Con quasi quarant'anni di carriera, dopo avere esordito neanche ventenne, Michele Pertusi continua a sbalordire. Nel canto e sulla scena si trasforma impeccabile di volta in volta nel personaggio interpretato: in perfetto agio nei ruoli seri come nei comici di Rossini, Donizetti, Bellini, Verdi. Modula qui incisivo il suo morbido timbro, suadente nei chiaroscuri del grave, sempre fresco, vigoroso, cangiante: implacabile nel furore vendicativo che lo pervade all'inizio, commovente nella conversione maturata fino all'estremo respiro.

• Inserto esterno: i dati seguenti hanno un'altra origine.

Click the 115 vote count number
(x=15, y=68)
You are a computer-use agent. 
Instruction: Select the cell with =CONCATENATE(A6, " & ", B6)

La nuova generazione ha comunque tutte le carte in regola: il soprano Roberta Mantegna, Giselda intrepida, tenera, vibrante fin nelle impennate di agilità e il suo robusto partner quale Oronte, il tenore Antonio Poli, puntuale con sentita passione e limpido squillo, ma anche il secondo tenore, Antonio Corianò, pregevole Arvino, da non perdere di vista. Né i ruoli minori deludono: anzitutto il Pirro del basso Mattia Denti con Marianna Mappa (Viclinda), Christian Colla (Priore), Barbara Massaro (Sofia) e Adolfo Corrado (Acciano). Quanto al Coro della Casa, diretto da Alfonso Caiani, oltre a ridare degno lustro a quei memorabili ‘Gerusalemme' e ‘O Signore dal tetto natìo' scolpiti nella nostra memoria, si è validamente disimpegnato nell'arco dei quattro atti, sempre puntuale e duttile in quel caleidoscopio di atmosfere, situazioni e accenti, in cui il ventinovenne delle Roncole decisamente non è mai colto alla sprovvista.